Viruses cause various damages to the host crops like the mosaic damage, yellowish discoloration, chlorosis, stunted growth, and necrosis which significantly hampers the growth and yield of the crops to about 40–100% [357, 508]. Mosaic viruses affects the foliage of the crops with the formation of yellowish to dark green patches, mottled appearance, curled leaves, and appearance of light-coloured veins [87]. Many mosaic viruses are known till date to affect a vast range of crops.
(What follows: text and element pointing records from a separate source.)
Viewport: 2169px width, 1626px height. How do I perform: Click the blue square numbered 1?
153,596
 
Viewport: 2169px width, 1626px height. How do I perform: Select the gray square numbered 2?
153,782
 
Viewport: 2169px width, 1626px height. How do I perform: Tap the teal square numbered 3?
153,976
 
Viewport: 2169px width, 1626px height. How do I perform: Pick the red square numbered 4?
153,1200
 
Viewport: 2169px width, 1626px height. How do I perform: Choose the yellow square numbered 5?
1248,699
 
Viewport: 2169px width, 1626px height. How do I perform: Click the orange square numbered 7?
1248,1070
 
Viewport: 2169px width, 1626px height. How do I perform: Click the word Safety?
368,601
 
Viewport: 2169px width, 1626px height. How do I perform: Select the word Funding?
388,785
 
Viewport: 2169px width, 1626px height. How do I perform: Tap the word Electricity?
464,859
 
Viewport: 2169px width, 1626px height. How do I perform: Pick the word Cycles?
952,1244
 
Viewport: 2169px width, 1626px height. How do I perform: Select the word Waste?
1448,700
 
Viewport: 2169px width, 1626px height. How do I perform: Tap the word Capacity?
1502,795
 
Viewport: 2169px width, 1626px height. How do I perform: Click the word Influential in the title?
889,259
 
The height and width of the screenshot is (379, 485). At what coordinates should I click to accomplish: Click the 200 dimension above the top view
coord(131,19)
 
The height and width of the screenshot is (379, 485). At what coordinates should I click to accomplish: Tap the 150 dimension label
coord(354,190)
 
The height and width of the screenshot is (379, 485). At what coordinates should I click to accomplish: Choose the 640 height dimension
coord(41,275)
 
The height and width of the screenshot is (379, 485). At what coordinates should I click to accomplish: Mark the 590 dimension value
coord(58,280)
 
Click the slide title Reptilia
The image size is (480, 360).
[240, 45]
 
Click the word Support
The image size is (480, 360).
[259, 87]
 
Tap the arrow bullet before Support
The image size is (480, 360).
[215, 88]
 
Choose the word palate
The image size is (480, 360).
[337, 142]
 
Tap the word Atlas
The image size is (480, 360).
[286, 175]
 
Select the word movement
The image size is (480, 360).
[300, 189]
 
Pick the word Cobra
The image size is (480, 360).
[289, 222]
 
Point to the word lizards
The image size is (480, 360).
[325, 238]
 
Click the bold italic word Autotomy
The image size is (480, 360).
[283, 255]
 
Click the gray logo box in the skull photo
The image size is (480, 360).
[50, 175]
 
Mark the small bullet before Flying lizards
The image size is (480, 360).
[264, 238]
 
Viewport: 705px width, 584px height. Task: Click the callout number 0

Wherefrom, the most potential viruses are the tobacco mosaic virus, rice stripe mosaic virus, cauliflower mosaic virus, sugarcane mosaic virus, lettuce mosaic virus, and maize mosaic virus infecting tobacco, paddy, pepper, potato, tomato, eggplant, cucumber, petunia, melons, squash, spinach, celery, beet, cereals, wheat, sugarcane, lettuce, maize, and other economically important agricultural crops [633]. Among these, the rice stripe mosaic viruses affecting paddy crops, transmitted by flies were reported to have a field incidence of about 70% with severe loss in the grain production [87, 601]. Tobacco mosaic virus is of profound economic significance as it causes mottled browning of tobacco leaves and stunted growth hampering the quality and market value of the leaves [338]. The virus has also been reported to infect various solanaceous crops affecting their yield and quality [446]. Sugarcane mosaic virus being the next potential pathogen belonging to the genera Potyvirus and family Potyviridae are transmitted by aphids [344] and causes severe damage to the economically significant sugar and energy producing crops sugarcane by reducing their yield to about 10–50% and sometime as high as about 60–80% worldwide [595, 612].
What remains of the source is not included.